- Extracted data:
################

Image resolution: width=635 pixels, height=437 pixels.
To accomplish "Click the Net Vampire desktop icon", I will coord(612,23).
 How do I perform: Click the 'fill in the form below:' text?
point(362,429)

################

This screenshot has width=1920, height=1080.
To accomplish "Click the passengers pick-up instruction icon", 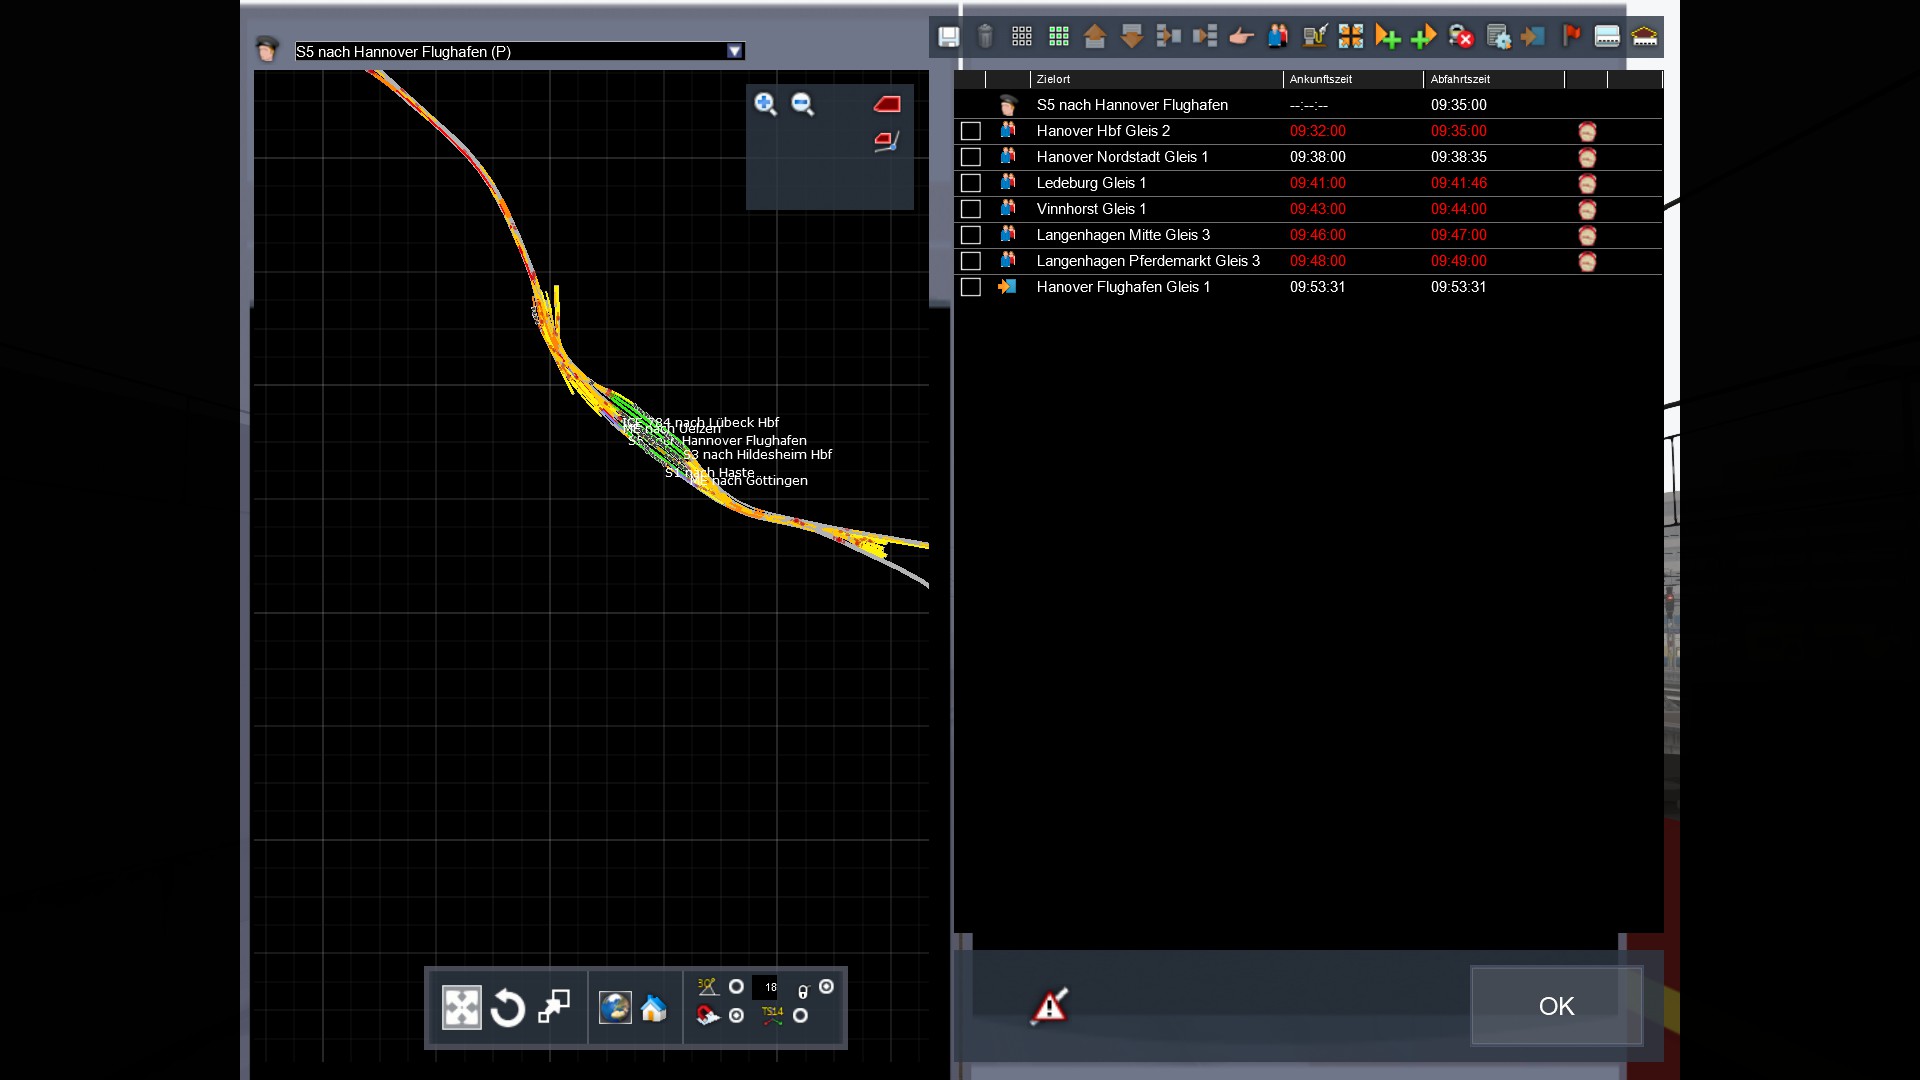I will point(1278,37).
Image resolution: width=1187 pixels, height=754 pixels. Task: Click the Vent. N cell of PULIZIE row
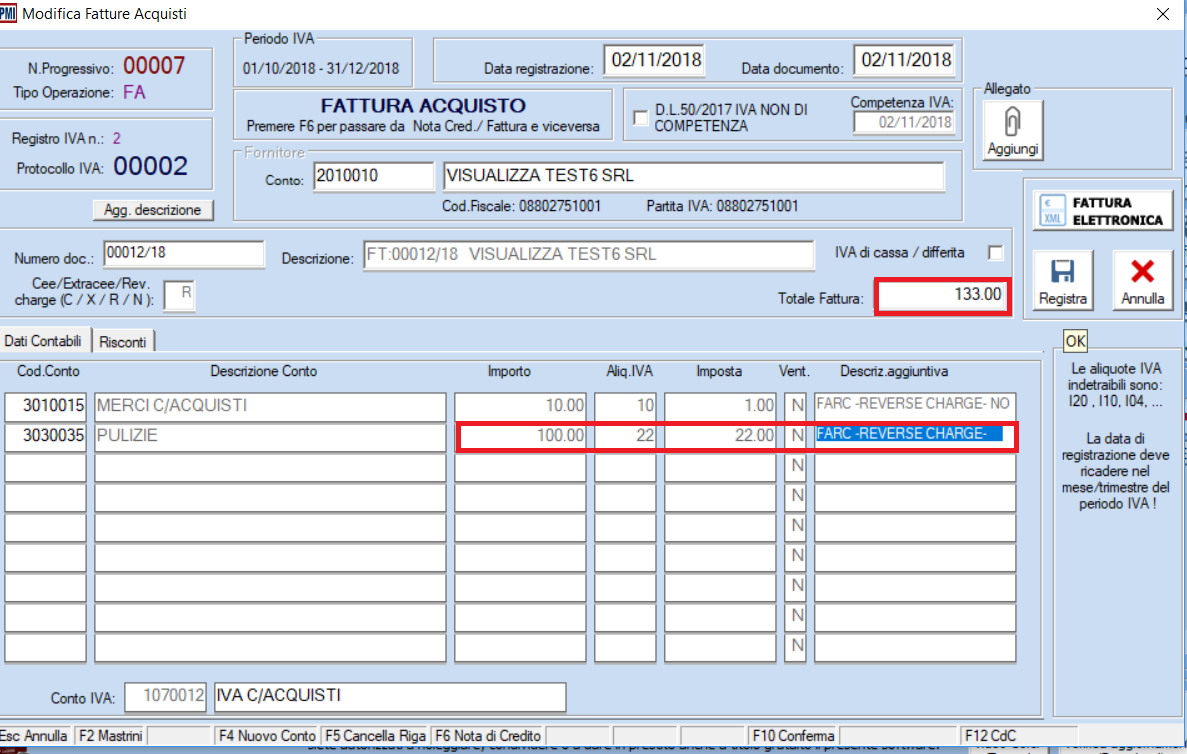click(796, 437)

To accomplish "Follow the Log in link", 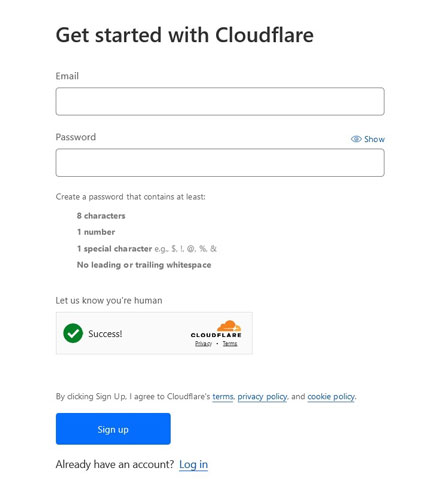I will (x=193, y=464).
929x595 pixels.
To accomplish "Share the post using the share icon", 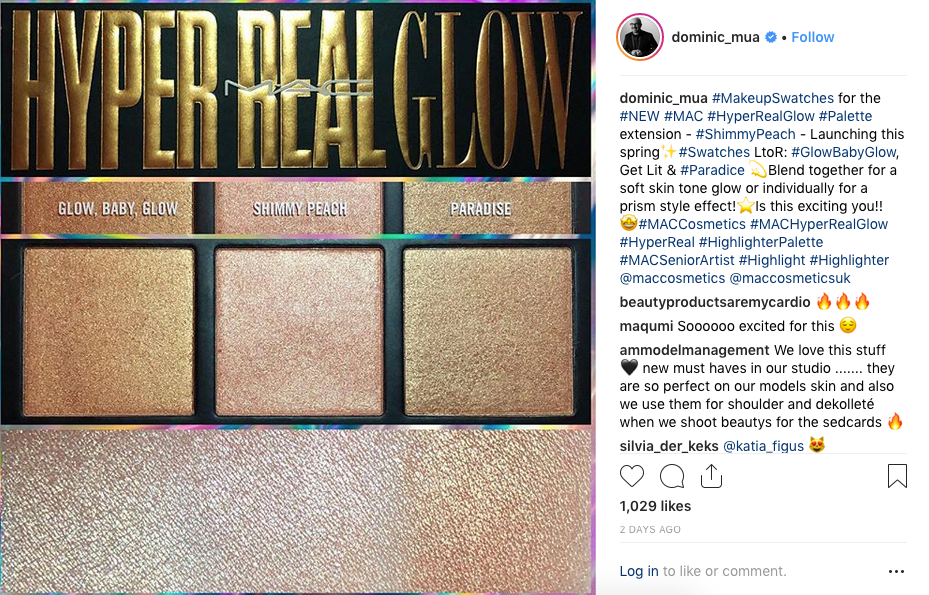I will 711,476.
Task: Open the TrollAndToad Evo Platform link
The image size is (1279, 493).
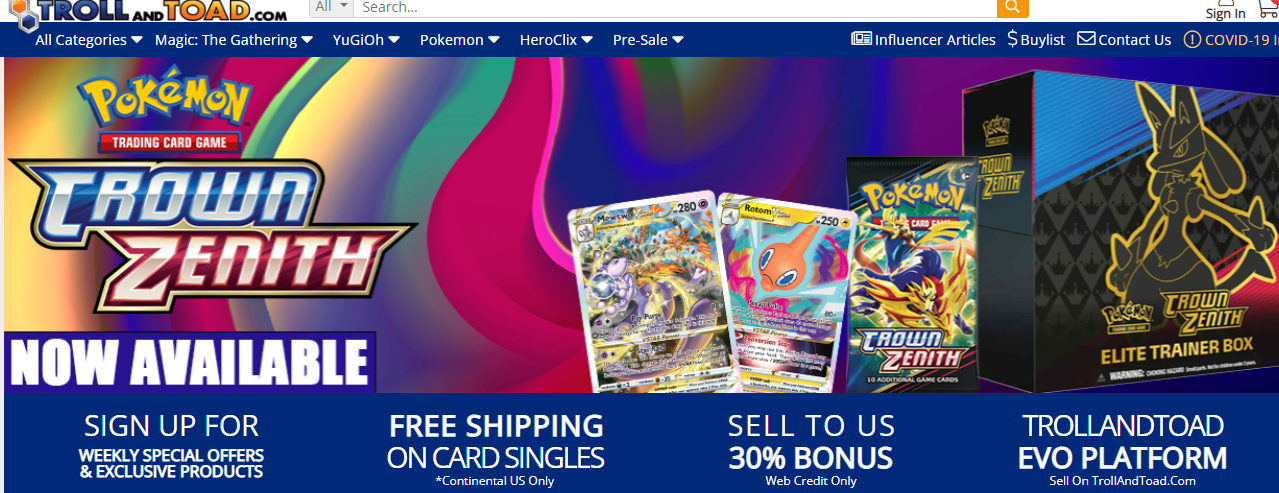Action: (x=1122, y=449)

################

- Brief:
Quote the lines from the line with "How do I perform: Click" to the line with "point(362,429)", reproducing them precisely.

- Result of this exercise:
 How do I perform: Click the 'fill in the form below:' text?
point(362,429)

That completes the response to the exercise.